SCOPE: Summarization with Context-Oriented Preprocessing and Evaluation
Co-Supervised by: Merlin Streilein
If you are interested in this topic or have further questions, do not hesitate to contact merlin.streilein@unibe.ch.
Background / Context
Modern text summarization models, such as BART or T5, are limited by their maximum input length (commonly around 1024 tokens). This presents a challenge for summarizing long documents such as scientific articles, legal contracts, or books. A naive solution is recursive summarization, where documents are chunked and summarized iteratively, but this often leads to information loss, redundancy, or inconsistency. Recent research has suggested alternatives: heuristics that focus on specific parts of the document (e.g., beginnings and ends of paragraphs), importance-based ranking of sentences, or hybrid approaches combining extractive and abstractive methods. Despite these ideas, there has been little systematic evaluation of strategies to adapt fixed-length models to long inputs, and the potential for new preprocessing schemes remains underexplored.
Research Question(s) / Goals
- What are the strengths and weaknesses of existing strategies (recursive summarization, sentence ranking, positional heuristics) for handling long-input summarization with fixed-length models like BART?
- Can a new strategy be developed that better preserves global coherence while respecting input length limits?
- How do different strategies compare across domains (news articles, scientific papers, long-form reviews)?
Approach / Methods
- Implement baseline summarization using a pretrained model such as BART with the standard 1024-token limit.
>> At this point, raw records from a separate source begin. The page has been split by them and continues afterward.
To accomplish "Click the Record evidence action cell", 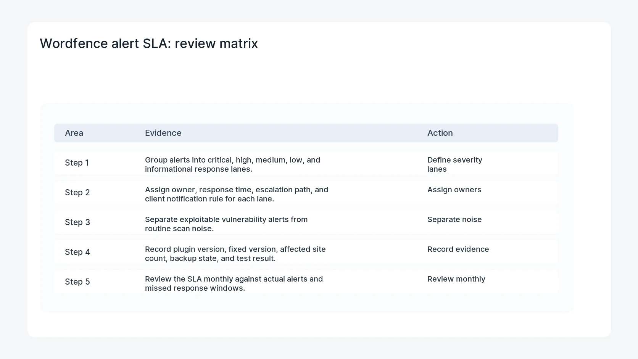I will click(x=458, y=249).
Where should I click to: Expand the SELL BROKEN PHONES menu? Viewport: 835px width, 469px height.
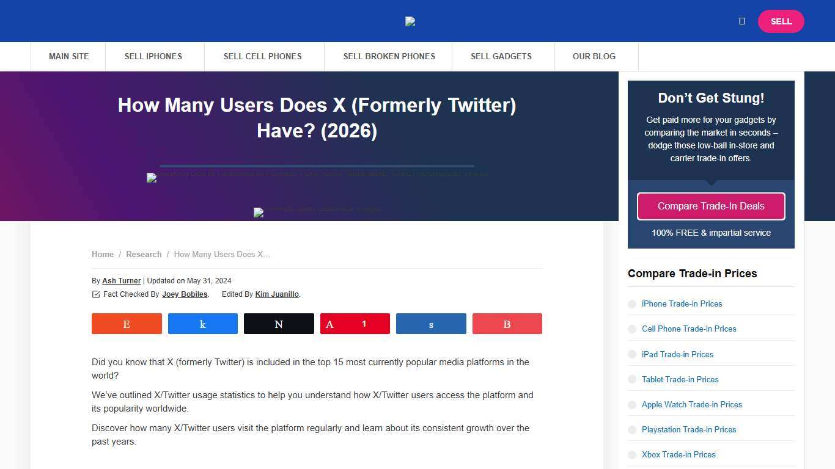389,56
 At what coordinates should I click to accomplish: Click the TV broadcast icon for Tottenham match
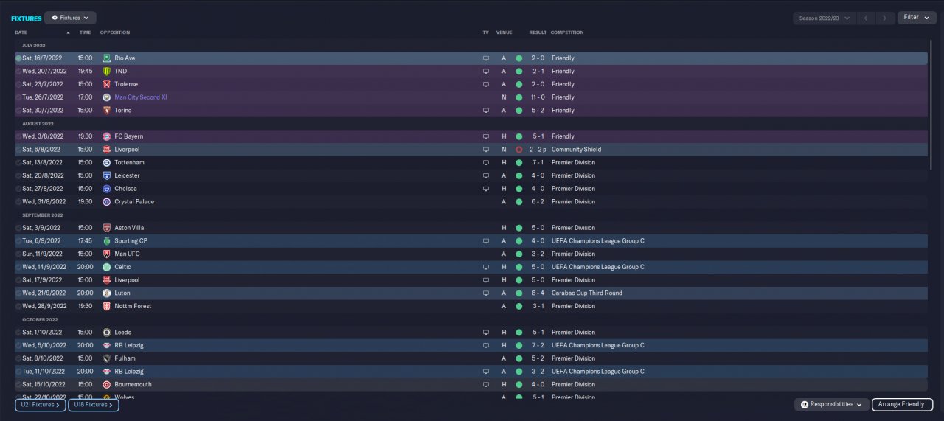[485, 163]
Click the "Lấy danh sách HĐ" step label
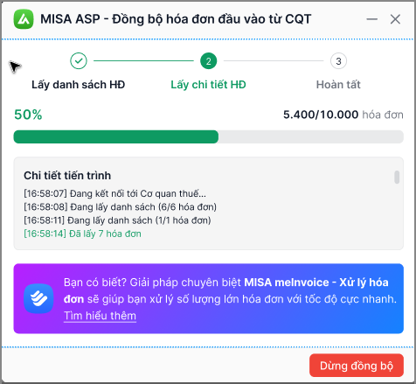This screenshot has width=416, height=384. coord(79,85)
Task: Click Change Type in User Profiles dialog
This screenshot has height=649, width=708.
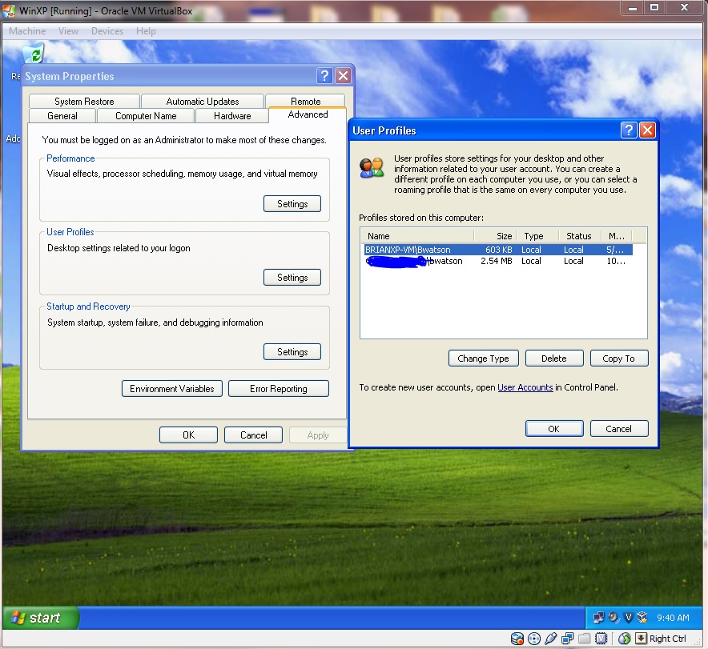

- Reproduce existing preprocessing strategies:
- Recursive summarization.
- Sentence importance ranking (using similarity, embeddings, or TF-IDF).
- Positional heuristics (favoring beginnings/ends of sections).
- Propose and implement a new preprocessing scheme (e.g., adaptive importance sampling across the text, hybrid extractive-abstractive pipelines).
- Evaluate methods on long-document datasets (e.g., arXiv, PubMed, BookSum, or long-form news datasets).
- Compare using both automatic metrics (ROUGE, BERTScore) and human evaluation of coherence and coverage.
Expected Contributions / Outcomes
- A systematic evaluation of strategies for adapting fixed-length summarization models to long inputs.
- Identification of trade-offs between different approaches (coverage vs. coherence, precision vs. recall).
- A prototype implementation of a novel strategy that improves on baseline methods.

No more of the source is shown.